▸ **Metin parçası**
►

AİLE KÖŞESİ

AİLE KÖŞESİ

PEYGAMBERİMİZ VE ÇAĞRISI

PEYGAMBERİMİZ VE ÇAĞRISI

Kur’an-ı Kerim’de şöyle buyrulur:

“Allah’a çağıran, salih amel işleyen ve ‘Kuşkusuz ben Müslümanlardanım’ diyenden daha güzel sözlü kimdir?” (Fussilet, 41/33)

Peygamberimiz Hz. Muhammed Mustafa (s.a.s) insanlığa gönderilen peygamberler halkasının, ilahi çağrının son temsilcisi ve kıyamete kadar insanlığın yolunu aydınlatacak hakikat mesajının en son ve en büyük tebliğcisidir. İnsanlığın karanlıklar girdabında yolunu kaybettiği, adeta ruhunu yitirdiği bir zaman ve zeminde, Rabbimizin alemlere rahmet olarak gönderdiği merhamet elçilerinin sonuncusudur.

Karanlıklardan aydınlara çıkmak için yolunu takip ettiğimiz, ahlâkî erdemlerin en güzelini yaşamak için örnek aldığımız, yolumuzu güzelleştirmek için sözüne uyduğumuz, övgüye layık olan, efendimiz, rehberimiz, örneğimiz, önderimiz, şefaatçimiz, Peygamberimiz Muhammed Mustafa(SAV)’dır.

 

Kur’an-ı Kerim’de peygamberimizin gönderiliş amacıyla ilgili şu ayetler geçmektedir: “Ey Peygamber! Biz seni gerçeğin bir temsilcisi, bir müjdeci ve uyarıcı,

herkesi Allah’ın izniyle O’na çağıran ve ışık saçan bir kandil konumunda gönderdik.” (Ahzâb 33/45-46)

“Biz Seni ancak âlemlere rahmet olarak gönderdik”. (Enbiyâ, 21/107) "Muhakkak sen çok yüce bir ahlâk üzeresin." (Kalem, 68/4).

Peygamberimizin; en önemli gönderiliş gayelerinden birisi insanlığa

örnek ve model olma konumlarıdır. Bu hususun vurgulandığı ayeti kerime ise şöyledir: "Gerçekten sizin için, Allah'a ve Ahiret gününe kavuşmayı umanlar ve Allah'ı çok zikredenler için Allah'ın Rasülü'nde çok güzel bir örnek vardır." (Ahzab, 33/21)

◄

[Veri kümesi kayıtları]
►

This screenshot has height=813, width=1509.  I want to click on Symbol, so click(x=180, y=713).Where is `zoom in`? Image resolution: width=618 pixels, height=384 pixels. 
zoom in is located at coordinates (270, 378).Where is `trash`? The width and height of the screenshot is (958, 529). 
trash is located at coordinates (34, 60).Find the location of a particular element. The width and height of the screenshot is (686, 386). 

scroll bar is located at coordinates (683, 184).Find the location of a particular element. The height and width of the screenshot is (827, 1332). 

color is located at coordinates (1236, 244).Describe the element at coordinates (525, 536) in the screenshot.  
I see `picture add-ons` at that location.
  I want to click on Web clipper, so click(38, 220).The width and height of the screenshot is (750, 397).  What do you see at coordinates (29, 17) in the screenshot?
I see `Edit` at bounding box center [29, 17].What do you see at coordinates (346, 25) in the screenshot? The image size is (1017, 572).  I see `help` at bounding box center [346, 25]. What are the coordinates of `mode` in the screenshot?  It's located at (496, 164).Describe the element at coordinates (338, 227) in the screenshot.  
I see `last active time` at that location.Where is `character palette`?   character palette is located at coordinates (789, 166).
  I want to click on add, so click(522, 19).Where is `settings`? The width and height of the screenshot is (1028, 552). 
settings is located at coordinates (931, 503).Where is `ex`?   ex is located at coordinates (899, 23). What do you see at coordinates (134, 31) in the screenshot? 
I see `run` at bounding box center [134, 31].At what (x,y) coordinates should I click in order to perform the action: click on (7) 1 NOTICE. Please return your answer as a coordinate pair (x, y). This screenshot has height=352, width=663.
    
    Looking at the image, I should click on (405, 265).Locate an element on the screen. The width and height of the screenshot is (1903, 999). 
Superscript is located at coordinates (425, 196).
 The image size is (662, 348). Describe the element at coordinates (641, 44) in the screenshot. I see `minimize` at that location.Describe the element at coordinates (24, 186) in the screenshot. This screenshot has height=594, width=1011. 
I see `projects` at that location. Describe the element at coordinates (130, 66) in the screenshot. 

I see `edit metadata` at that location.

◄

▸ **İstenen görev**
Peygamberimiz ve çağrısı hakkındaki metinde "Kur’an-ı Kerim’de şöyle" ile "Peygamberimiz Muhammed Mustafa(SAV)’dır." arasında kalan kısmı, her iki uç da dahil, kelimesi kelimesine alıntılar mısınız? Bu malzeme başka bir kaynaktan alınmıştır.

▸ **Çözülmüş problem**
Kur’an-ı Kerim’de şöyle buyrulur:

“Allah’a çağıran, salih amel işleyen ve ‘Kuşkusuz ben Müslümanlardanım’ diyenden daha güzel sözlü kimdir?” (Fussilet, 41/33)

Peygamberimiz Hz. Muhammed Mustafa (s.a.s) insanlığa gönderilen peygamberler halkasının, ilahi çağrının son temsilcisi ve kıyamete kadar insanlığın yolunu aydınlatacak hakikat mesajının en son ve en büyük tebliğcisidir. İnsanlığın karanlıklar girdabında yolunu kaybettiği, adeta ruhunu yitirdiği bir zaman ve zeminde, Rabbimizin alemlere rahmet olarak gönderdiği merhamet elçilerinin sonuncusudur.

Karanlıklardan aydınlara çıkmak için yolunu takip ettiğimiz, ahlâkî erdemlerin en güzelini yaşamak için örnek aldığımız, yolumuzu güzelleştirmek için sözüne uyduğumuz, övgüye layık olan, efendimiz, rehberimiz, örneğimiz, önderimiz, şefaatçimiz, Peygamberimiz Muhammed Mustafa(SAV)’dır.